Tuesday, February 28, 2006

At More Crossroads

I was approached at work to see if I was interested in entering a management post and it started me thinking.

In my 20's I would have beamed and accepted.

The army slogan "Be all that you can be ", the Star Wars "It is your destiny" and my professors' urges to "Reach your full potential " were still ringing in my ears. I did reach my full potential but in a different field. I had 5 children before I was 30. I kept dabbling in my career between pregnancies . I have no regrets.

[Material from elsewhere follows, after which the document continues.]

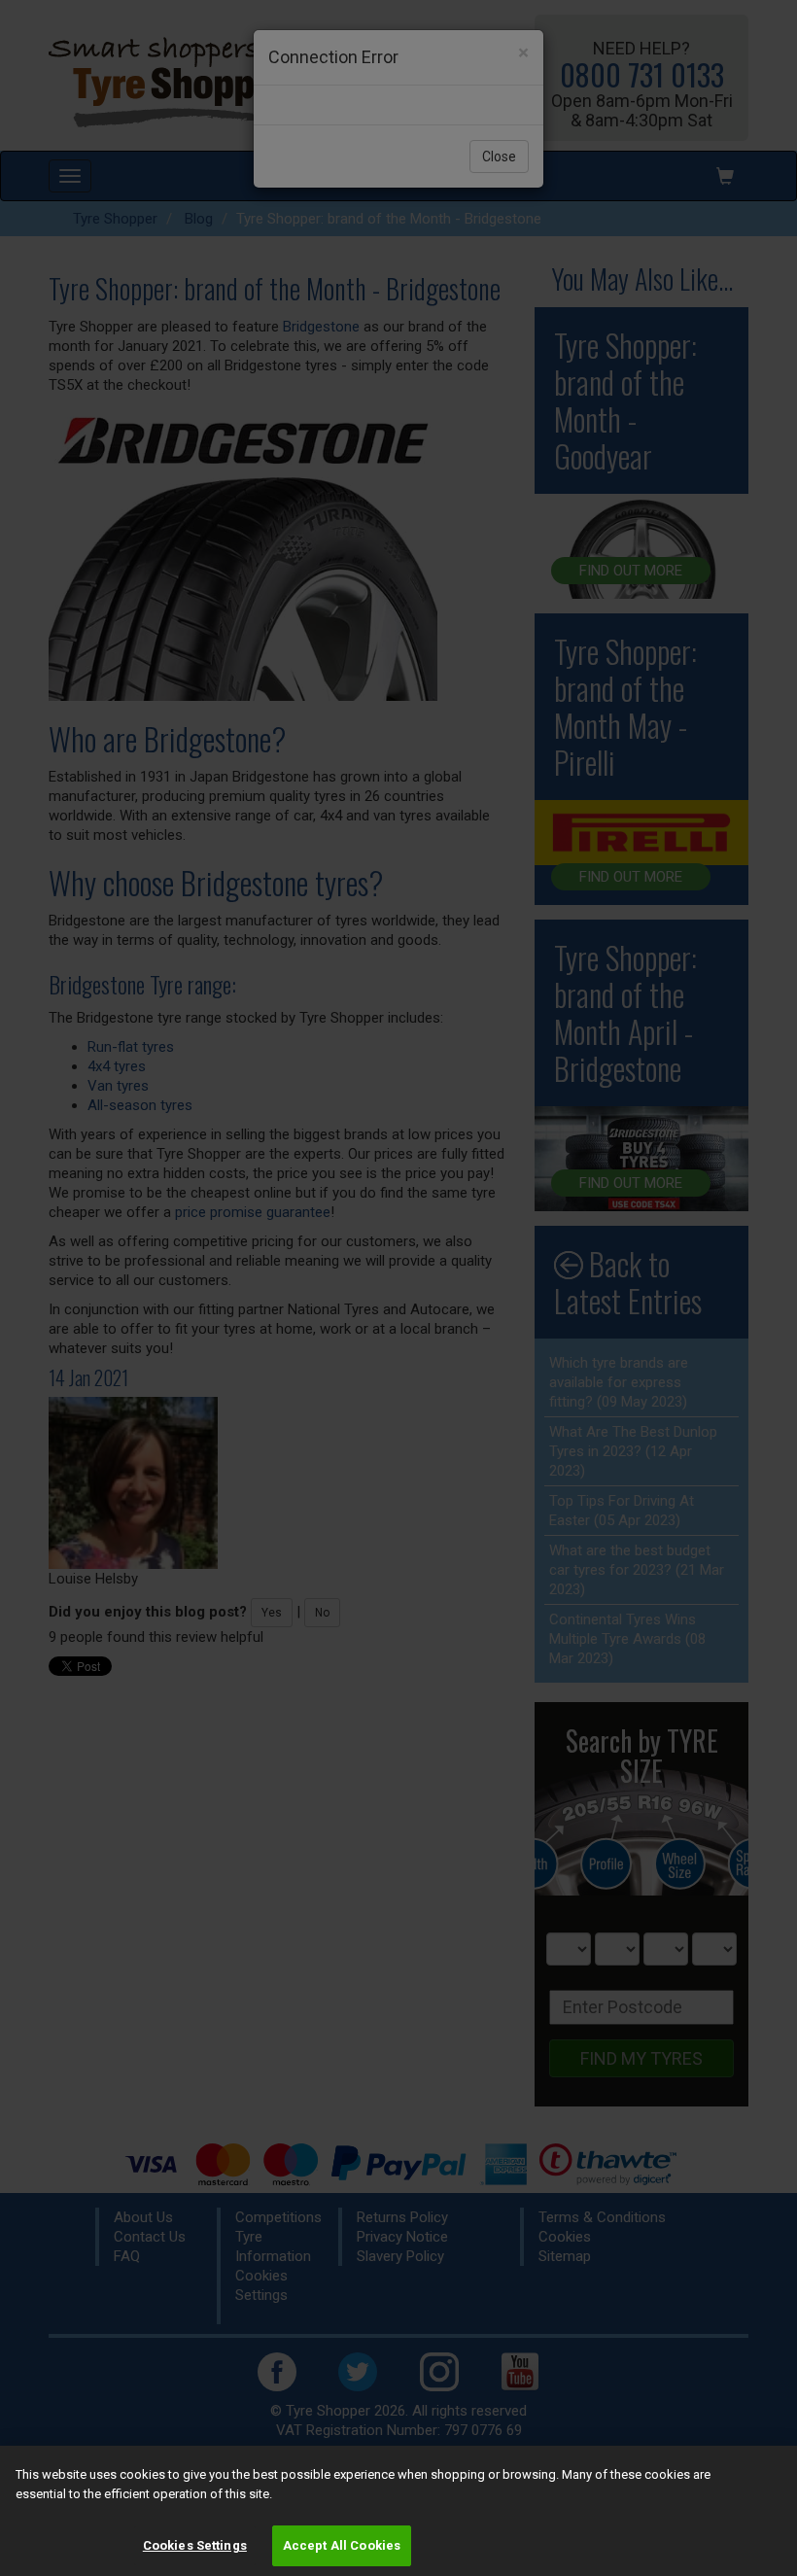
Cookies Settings (195, 2545)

It was one of the happiest periods in my life.

Again in my 30's I would have felt a thrill to take on a management position and jumpstart my professional career.

I felt confident that I could take the lead. Instead my husband and I chose another adventure. We moved to London with our 5 children and started over in new workplaces and in a different cultural environment. Again a amazing time in our lives.

Now I am almost 40 faced with a chance to move "up" into management. I am hesitating.

I am not confident-perhaps because I am wiser. There is so much I learn, relearn and have to unlearn each day in my workplace. Technology changes, I forget procedures that I do not perform often, and I am used to doing things differently having been trained in a different culture and time.
Management issues are as complicated as trying to help 30 employees recognize and appreciate each others' differences. Bureacracy is insurmountable unless you are insanely patient. Management and their big picture mentality no longer appeal to me. I don't feel the urge to Change the World as I once did. Am I complacent? I can't change the NHS but I can improve the life of my patients for the 8 hours they are in my care. The little picture is where I find my job satisfaction.
I am 39 and would dread entering a management position . Do I have a responsibility to try and improve the bigger picture or is it enough to make my corner of the world a little better?